In 1981, Gülen resigned as an imam and focused on his network with is close associates. In the late 1980s and early 1990s, FETÖ members geared up interest in business, education and media.

The followers, with interest in industry, education and media, along with operatives in the judiciary, military, police and other state institutions, mobilized all their resources, including newspapers and television stations they owned to attack all that they perceived as opponents.

Launching the Zaman newspaper in 1986 and Samanyolu Television in 1993, Gülenists were building a media empire from scratch as a tool to increase their political influence. At the same time, Gülen's sermons and articles were distributed across the nation.

In November 1991, the first protocol was signed for FETÖ to open a high school in Azerbaijan's Nakhchivan Autonomous Republic. The network eventually included hundreds of schools around the world in the 1990s. His charter schools in the U.S. became one of the main funding sources for the illicit organization.

Funds collected from disciples were channeled into schools, media organizations and other projects to help recruit and expand its influence.

Later evidence and testimonies also show that followers began to recruit to infiltrate state institutions, such as the military, bureaucracy and judiciary at this time.

Due to Turkish bureaucracy, particularly the military, branding almost all religious movements as reactionary, excluding them from state institutions in the name of secularism, FETÖ figures were stationed within the military using "taqiyya," based on hiding one's true identity to achieve a goal or remain safe, and seemed to be nonreligious to avoid exclusion.

In line with this, Gülen urged his followers to infiltrate the state in a sermon that was captured on video in the early 1990s. "You have to penetrate the arteries of the system without being noticed," he said. "You have to wait for the right moment, until you have seized the entire power of the state," Gülen says in a video.

Another military intervention into politics that Türkiye suffered was the postmodern coup of Feb. 28, 1997, and the democratically elected government was forced to resign.
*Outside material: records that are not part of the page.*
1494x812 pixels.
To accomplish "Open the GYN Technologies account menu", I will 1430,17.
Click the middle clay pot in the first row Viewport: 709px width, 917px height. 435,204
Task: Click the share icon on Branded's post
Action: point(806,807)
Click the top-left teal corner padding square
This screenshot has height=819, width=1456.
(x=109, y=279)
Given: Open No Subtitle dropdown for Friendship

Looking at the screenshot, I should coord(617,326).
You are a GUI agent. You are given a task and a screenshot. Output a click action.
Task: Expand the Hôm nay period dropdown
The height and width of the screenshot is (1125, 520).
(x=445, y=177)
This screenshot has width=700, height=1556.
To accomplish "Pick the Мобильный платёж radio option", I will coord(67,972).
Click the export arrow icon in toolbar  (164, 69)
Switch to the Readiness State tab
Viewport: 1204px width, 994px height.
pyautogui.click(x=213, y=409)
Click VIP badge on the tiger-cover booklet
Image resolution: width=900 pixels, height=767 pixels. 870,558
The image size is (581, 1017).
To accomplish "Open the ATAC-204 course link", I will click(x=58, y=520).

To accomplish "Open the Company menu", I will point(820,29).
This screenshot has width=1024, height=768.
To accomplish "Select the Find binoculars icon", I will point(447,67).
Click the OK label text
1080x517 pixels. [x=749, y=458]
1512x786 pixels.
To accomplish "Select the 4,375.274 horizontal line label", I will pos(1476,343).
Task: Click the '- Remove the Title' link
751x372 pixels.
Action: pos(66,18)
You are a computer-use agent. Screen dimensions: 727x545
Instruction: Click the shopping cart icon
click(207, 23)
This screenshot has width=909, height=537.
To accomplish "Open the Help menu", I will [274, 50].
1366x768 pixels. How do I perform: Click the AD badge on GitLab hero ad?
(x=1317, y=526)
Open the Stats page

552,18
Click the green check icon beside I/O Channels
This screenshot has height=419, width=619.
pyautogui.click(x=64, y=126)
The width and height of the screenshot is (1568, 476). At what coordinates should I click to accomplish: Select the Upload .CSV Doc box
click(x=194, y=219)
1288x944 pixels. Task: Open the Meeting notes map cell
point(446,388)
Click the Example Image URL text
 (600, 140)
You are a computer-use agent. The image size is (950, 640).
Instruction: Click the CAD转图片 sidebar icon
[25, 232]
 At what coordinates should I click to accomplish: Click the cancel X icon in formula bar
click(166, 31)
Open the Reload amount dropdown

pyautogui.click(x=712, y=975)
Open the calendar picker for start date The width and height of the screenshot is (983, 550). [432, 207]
However, Gülen once again had an opportunist approach and tried to benefit from the coup, blaming the government for its failure to justify the coup.

He gave interviews to pro-coup media and said: "You (The government) have failed, now quit," and: "The military is more democratic."

Gülen openly commended the intervention that led to the most severe oppressive conservative society Türkiye has ever faced, and called on his followers to respect the will of the military.

Last public sighting

In 1999, he fled to the U.S., allegedly for health reasons, including diabetes and dementia, and had been living in a 400-acre property in the foothills of the Pocono Mountains in Pennsylvania, until earlier this year.

According to rumors spurred by Gülen’s nephew Ebuseleme Gülen, the FETÖ leader had been moved from the Chestnut Retreat Center to a new location and the center was emptied in April.

On Oct. 13, in what is likely his last public appearance before his death, Gülen was spotted exiting the new house 12 minutes away from the center.

An Anadolu Agency (AA) crew member caught a glimpse of Gülen riding in the passenger seat of a luxury SUV as it followed another luxury car out of the gates of his secluded new house.

Gülen’s relocation, said to be have been involuntary and not approved by his family, is largely tied to a joint decision by Mustafa Özcan and Cevdet Türkyolu, two key figures of FETÖ close to Gülen allegedly intending to seize the organization’s financial resources after the possible death of its leader.

Türkiye has been demanding Gülen’s extradition from the U.S. since the failed coup, filing hundreds of folders full of evidence implicating Gülen and FETÖ in the coup attempt, but U.S. officials have not approved this, saying that what Türkiye submitted falls short of the standard required.

The refusal to extradite has long been a thorn in the side of Turkish-U.S. relations.